Var ile yok harmanlanmış, yokluğun içine bolluk, varlığın de içine hiçlik hapsolmuş.

Evvel zaman içinde, kalbur saman içinde, develer tellal, pireler berber iken; eşekler mühürdar, katırlar da silahtar iken; ben anamın babamın beşiğini tıngır mıngır sallar iken…

pirate island-04

Dereden indim, tepeden geldim, kayalar tırmandım, eski bir harabeye girdim, bir de ne göreyim? Köşede bir hanım oturuyor. Şöyle ettim, böyle ettim, hanım yerinden kalktı, yüzüme baktı, dedi ki gel çıkalım birlikte yola. Ne sağa saptık, ne sola… Az gittik uz gittik, dere tepe düz gittik, altı ay bir güz gittik, bir de arkamıza baktık ki bir arpa boyu yol gidememişiz. Meğerse olduğumuz yerde uçmuş, dönmüş, konmuşuz. Ne dönülür geri, ne gidilir ileri, iyisi mi, sana bir masal söyleyeyim bari, gel beri…

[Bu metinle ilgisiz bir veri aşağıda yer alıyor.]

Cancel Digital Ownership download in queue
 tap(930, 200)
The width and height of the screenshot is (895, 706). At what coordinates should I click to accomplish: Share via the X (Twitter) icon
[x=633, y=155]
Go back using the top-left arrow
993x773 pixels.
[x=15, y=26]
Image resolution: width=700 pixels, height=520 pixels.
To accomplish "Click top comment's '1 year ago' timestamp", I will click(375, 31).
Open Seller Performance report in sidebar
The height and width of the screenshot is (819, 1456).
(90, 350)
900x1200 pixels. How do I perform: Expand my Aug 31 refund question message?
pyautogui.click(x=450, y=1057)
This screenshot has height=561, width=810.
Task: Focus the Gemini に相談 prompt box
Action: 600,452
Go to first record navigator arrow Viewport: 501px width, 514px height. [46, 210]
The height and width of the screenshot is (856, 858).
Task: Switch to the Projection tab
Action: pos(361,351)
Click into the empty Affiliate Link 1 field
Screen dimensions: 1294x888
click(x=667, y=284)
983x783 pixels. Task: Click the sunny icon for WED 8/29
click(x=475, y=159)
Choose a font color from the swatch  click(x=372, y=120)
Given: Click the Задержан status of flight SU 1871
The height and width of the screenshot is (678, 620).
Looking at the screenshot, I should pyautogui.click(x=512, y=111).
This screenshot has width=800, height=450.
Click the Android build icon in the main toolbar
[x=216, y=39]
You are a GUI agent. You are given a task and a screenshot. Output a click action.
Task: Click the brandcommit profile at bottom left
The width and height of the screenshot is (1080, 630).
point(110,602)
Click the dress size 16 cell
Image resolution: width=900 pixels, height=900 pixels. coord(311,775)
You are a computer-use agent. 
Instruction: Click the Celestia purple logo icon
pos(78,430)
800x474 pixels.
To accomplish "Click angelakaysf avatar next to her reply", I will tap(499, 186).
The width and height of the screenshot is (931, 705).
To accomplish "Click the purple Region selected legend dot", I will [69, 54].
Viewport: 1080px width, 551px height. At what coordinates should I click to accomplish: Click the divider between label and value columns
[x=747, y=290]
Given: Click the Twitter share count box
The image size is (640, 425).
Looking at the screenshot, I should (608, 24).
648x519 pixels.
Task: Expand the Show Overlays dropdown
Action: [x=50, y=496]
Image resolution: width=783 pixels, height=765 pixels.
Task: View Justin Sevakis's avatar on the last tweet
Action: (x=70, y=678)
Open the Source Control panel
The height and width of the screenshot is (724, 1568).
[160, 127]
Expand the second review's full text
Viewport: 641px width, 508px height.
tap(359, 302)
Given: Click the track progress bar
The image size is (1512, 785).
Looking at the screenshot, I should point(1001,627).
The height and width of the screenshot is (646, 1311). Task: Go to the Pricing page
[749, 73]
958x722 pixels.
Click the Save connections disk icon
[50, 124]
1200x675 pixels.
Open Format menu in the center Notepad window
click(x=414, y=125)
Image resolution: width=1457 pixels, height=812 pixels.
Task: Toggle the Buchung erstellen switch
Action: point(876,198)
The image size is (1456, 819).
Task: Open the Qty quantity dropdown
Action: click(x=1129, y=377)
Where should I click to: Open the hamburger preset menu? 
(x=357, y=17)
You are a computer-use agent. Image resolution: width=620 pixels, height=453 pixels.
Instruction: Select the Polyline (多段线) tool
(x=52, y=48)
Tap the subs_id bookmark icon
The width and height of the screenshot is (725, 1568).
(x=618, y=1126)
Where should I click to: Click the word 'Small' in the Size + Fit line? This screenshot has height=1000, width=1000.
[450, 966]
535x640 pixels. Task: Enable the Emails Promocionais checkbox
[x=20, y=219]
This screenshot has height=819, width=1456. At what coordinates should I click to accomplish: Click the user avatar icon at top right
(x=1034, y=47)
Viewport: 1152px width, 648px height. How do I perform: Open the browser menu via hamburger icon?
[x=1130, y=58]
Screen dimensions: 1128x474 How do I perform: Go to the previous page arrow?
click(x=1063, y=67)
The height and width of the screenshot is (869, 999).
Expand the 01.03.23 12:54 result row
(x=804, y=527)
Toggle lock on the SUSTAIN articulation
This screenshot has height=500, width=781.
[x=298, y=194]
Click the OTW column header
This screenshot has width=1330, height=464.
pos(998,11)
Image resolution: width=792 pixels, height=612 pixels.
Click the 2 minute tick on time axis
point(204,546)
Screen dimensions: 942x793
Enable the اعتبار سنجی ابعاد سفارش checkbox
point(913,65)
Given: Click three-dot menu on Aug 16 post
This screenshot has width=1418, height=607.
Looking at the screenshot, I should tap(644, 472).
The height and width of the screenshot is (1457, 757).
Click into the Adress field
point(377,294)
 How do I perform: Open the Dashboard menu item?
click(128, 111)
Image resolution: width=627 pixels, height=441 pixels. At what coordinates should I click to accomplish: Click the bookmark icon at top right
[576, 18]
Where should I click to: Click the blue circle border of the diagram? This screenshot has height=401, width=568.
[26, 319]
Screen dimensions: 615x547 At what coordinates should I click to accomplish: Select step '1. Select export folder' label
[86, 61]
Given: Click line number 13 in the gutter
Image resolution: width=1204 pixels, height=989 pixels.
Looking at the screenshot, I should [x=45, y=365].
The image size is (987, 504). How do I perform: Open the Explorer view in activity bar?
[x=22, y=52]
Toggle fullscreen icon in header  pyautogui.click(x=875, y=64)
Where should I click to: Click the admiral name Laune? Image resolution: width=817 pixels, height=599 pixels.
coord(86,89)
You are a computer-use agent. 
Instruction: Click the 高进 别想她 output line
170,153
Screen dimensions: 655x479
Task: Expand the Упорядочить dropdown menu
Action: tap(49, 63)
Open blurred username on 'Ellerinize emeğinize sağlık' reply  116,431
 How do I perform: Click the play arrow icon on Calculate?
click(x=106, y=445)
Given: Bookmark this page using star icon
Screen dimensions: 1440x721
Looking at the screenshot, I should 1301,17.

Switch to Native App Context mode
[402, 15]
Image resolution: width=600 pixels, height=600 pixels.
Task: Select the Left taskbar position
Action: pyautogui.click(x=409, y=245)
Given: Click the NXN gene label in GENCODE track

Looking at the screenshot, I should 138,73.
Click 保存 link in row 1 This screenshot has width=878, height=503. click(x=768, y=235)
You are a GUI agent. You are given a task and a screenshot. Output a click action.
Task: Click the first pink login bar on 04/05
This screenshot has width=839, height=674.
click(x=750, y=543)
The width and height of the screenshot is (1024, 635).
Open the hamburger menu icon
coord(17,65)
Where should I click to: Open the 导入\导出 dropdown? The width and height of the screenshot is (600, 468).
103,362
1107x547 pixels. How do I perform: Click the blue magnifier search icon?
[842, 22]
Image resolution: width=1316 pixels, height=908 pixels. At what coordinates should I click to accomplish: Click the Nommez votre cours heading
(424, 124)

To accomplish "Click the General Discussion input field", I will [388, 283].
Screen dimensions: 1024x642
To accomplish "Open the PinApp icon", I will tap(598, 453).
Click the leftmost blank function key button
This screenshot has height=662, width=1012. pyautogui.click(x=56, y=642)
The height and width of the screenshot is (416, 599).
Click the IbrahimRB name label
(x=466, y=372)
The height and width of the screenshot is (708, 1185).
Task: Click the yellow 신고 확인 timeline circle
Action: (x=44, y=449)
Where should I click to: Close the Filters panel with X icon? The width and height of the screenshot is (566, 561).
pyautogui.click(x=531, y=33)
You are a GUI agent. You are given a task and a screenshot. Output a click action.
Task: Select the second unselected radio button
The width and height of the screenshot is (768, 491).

Güney cephede, yokluğun içinde; güneşin kızılı, yaprağın yeşili ve denizin mavisi iç içe geçmiş iken uzaklarda ve sakin huzurlarda, aşağıdan baktın mı ucu bucağı olmayan, yer ile göğü birbirine kenetleyen yüksek mi yüksek bir tepe; o tepede biri diğerinin zıttı, ak ile karanın birbirine bulaştığı biri kadın diğeri erkek iki Adem tohumu yaşarmış. Ne yapar eder biri diğerini kandırır bulutlardan hatıralar çıkarırlarmış.

Elbet kötü başlamamış bu ikilinin hikayesi. Gün gelir ayaklarının altından yükselirmiş toprak, kimsenin erişemeyeceği yerlere taşırmış bu ikiliyi. Bazen dalgalarda oynar bazen de kovuklarda dinlenirlermiş. Nefeslerindeki heyecanla sis çökermiş duvarsız barakalarına. Kimseler görmesin diye değil de olabildiğince özgür olmakmış her ikisinin de; fikri de zikri de. Pembe bir şarap akarmış tepelerinden yağmur diye; bakmadan görür, konuşmadan anlaşırlarmış her ikisi de.

Vaktin birinde, aysız bir gecede; havanın berrak, rüzgarın kıpırtısız olduğu bir sessizlikte… Ani bir ağlama sesi ile uyanmış kadın. Hayalini kurduğu bir türlü doğmayan bebeğin feryat figan serzenişiymiş belki de. “Uyan!” demiş, “Uyan, fark et sen de.” 

Yokun yok bilinmediği bu dönemde, varlığın ihanetine hükmedercesine döner dururmuş koca dünya, bu iki insanın etrafında. İnsan dediysek senin benim gibi değil he sakın aldanma. Etten kemikten göremezsin sen bunları; zira yoklukta sarılmışlar bir umuda. “Eti de, kemiği de senin olsun; yeter ki huzurları bir olsun.” derlermiş onları gören bir arada.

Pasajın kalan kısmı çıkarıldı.